Oleh: Sri Nurhayati, S.Pd.I
(Pengisi Keputrian SMAT Krida Nusantara)
Sudah hampir satu bulan ini, kaum muslim masih dan akan terus menyuarakan tuntutannya terhadap tindakan penghinaan dan penistaan Al-Quran oleh Ahok. Sebagaimana yang bisa disaksikan di Youtobe, dia menyatakan,
“jadi jangan percaya sama orang. Kan bisa aja dalam hati kecil bapak ibu enggak bisa pilih saya, karena dibohongi pake Surat al-Maidah 51 macem-macem itu. Itu hak bapak ibu ya. Jadi kalau bapak ibu perasaan enggak pilih nih, karena saya takut masuk neraka, dibodohin gitu ya, enggak apa-apa.”(Republika.co.id).
Pernyataan Ahok ini, kontan memunculkan reaksi keras dari berbagai komponen umat Islam terhadap sikap Ahok yang telah menistakan Al-Quran. Bahkan reaksi ini tidak hanya di Indonesia, tapi penjuru dunia pun mengecam hal ini. Seperti yang dilakukan oleh Persatuan Ulama Muslim Internasional Ulama / Rabithah Ulama al Muslimin yang diketuai Syeikh Amin al Hajj mengeluarkan tanggapan resmi lewat akun twitternya, “ Rabithah Ulama al Muslimin mengutuk dan mengecam pelecehan Al-Quran dan syariat (Islam) yang dilakukan oleh Gubernur Jakarta, serta menuntut diusut ke pengadilan.” @muslimsc.

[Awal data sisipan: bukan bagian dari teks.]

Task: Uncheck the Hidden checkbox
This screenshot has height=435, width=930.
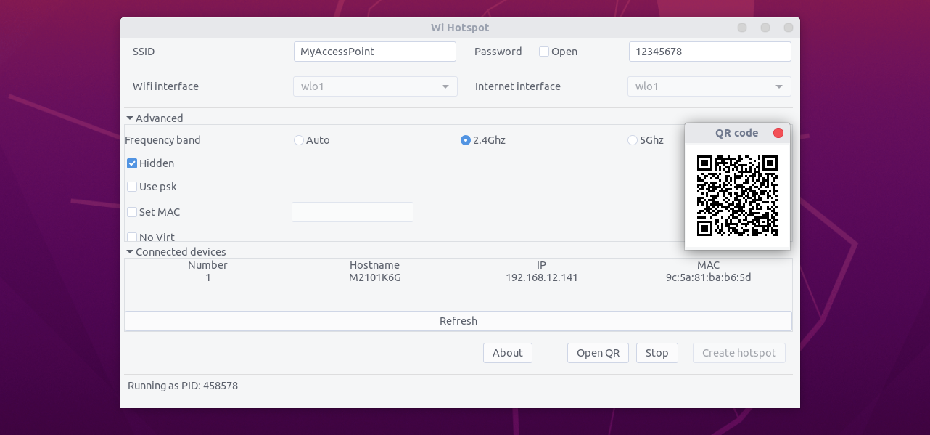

Munculnya reaksi yang besar terhadap tindakan keji sang Gubernur ini adalah suatu hal yang wajar, bahkan sudah menjadi kewajiban dan keharusan bagi kita seorang muslim yang masih memiliki keimanan. Tidak akan tinggal diam ketika Allah dan Rasul serta Kalamullah terhinakan oleh mereka kaum kufar dan para sekutunya.
Islam Akan Terus Terhinakan
Pelecahan dan penistaan terhadap Islam, baik terhadap Allah, Rasul-Nya serta Kitabullah, bukanlah hal yang baru pertama muncul. Sudah sejak lama penghinaan dan penistaan ini muncul. Bagaimana di Amerika sana, muncul penghinaan terhadap junjungan kita Nabi Muhammad SAW, melalui sebuah kalikatur yang menggambarkan Nabi SAW sebagai seorang yang gila seks dan seorang teroris. Begitu pula pada 2010 lalu adanya aksi pembakaran Al-Quran yang hendak dilakukan oleh Terry Jones, seorang pendeta sekte Kristen di Florida. Tindakan keji terhadap Al-Quran juga dilakukan oleh tentara-tentara Amerika Serikat dan sekutunya dipenjara-penjara Afganistan dan Irak. AlQuran dijadikan sasaran tembak, dibuang di toilet sampai dikencingi.
Tindakan-tindakan keji yang dilakukan mereka, sudah tentu mengundang reaksi keras dari kaum muslim baik di dalam negeri atau luar negeri. Namun, tindakan keji ini tidak ditanggapi serius oleh mereka para penguasa kaum muslim. Sikap diam pemerintah terhadap pelecehan dan penistaan terhadap Islam, merupakan sebuah tindakan diskriminasian terhadap Islam dan kaum muslim.
Pendiskriminasian ini dapat kita lihat dari tindakan para penegak hukum dalam merespon kasus ini, penanganannya terkesan bertele-tele. Berbeda halnya ketika pelecehan itu menimpa presiden, dengan sigap mereka menangkap pelaku yang merupakan rakyat kecil. Tapi berbeda ketika seorang Ahok menghina Kalamullah, polisi terkesan menunda-nunda. Bukannya memanggil Ahok sebagai pelaku penghinaan, tapi justru memanggil stafnya. Padahal pelaporan kasus ini sudah hampir berjalan satu bulan ini. Tapi Bareskrim baru memanggil Ahok hari Senin kemarin (24 Oktober 2016), itu pun hanya meminta klarifikasi terhadap video yang berisikan penghinaannya terhadap Al-Quran.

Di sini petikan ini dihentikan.